-- HOW TO COMPLETE THIS TASK --
Where the string "professionnelle" appears in a line of the data, show that line.

-- THE RECORDS --
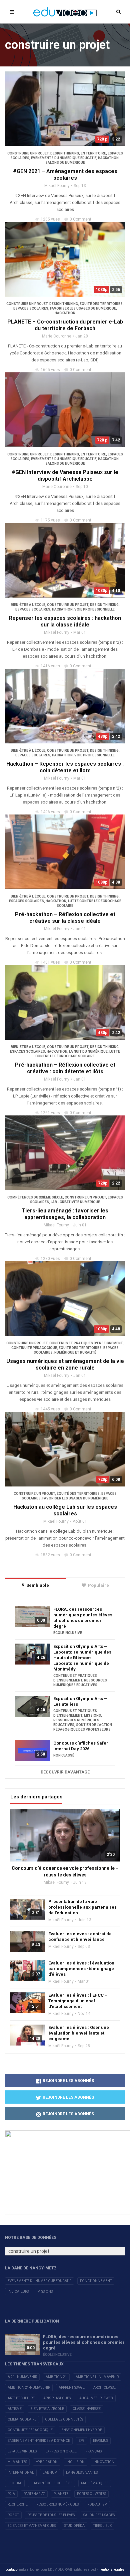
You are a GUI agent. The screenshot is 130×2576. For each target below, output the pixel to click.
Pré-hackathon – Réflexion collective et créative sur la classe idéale (65, 917)
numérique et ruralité (75, 1352)
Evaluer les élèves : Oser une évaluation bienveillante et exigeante (78, 2033)
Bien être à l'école (47, 2409)
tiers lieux (102, 2526)
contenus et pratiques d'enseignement (86, 1343)
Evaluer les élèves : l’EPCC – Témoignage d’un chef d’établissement (78, 2001)
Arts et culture (21, 2398)
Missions (45, 2291)
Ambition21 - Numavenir (97, 2377)
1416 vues (50, 666)
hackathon (108, 158)
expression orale (61, 2451)
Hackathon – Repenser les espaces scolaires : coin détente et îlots (65, 767)
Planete (61, 2494)
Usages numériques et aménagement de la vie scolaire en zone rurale (65, 1364)
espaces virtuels (22, 2451)
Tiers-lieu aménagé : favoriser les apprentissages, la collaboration (65, 1213)
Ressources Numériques (57, 2504)
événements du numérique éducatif (63, 158)
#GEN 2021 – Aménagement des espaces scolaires (65, 174)
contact (11, 2569)
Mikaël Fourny (57, 185)
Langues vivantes (82, 2472)
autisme (15, 2409)
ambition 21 (56, 2377)
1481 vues (50, 962)
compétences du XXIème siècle (35, 1197)
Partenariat (34, 2494)
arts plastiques (57, 2398)
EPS (81, 2440)
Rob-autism (97, 2504)
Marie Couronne (56, 336)
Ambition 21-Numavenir (29, 2387)
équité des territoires (101, 304)
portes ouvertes (91, 2494)
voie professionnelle (94, 609)
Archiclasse (104, 2387)
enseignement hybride (81, 2430)
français (93, 2451)
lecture (15, 2483)
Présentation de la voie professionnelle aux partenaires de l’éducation (82, 1907)
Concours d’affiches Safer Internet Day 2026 (80, 1746)
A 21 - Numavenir (22, 2377)
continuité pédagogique (34, 1348)
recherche (18, 2504)
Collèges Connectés (64, 2419)
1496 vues (50, 812)
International (21, 2472)
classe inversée (87, 2409)
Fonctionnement (96, 2281)
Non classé (63, 1755)
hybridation (47, 2462)
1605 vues (50, 369)
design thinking (64, 153)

-- SOLVED PROBLEM --
voie professionnelle (94, 609)
Présentation de la voie professionnelle aux partenaires de l’éducation (82, 1907)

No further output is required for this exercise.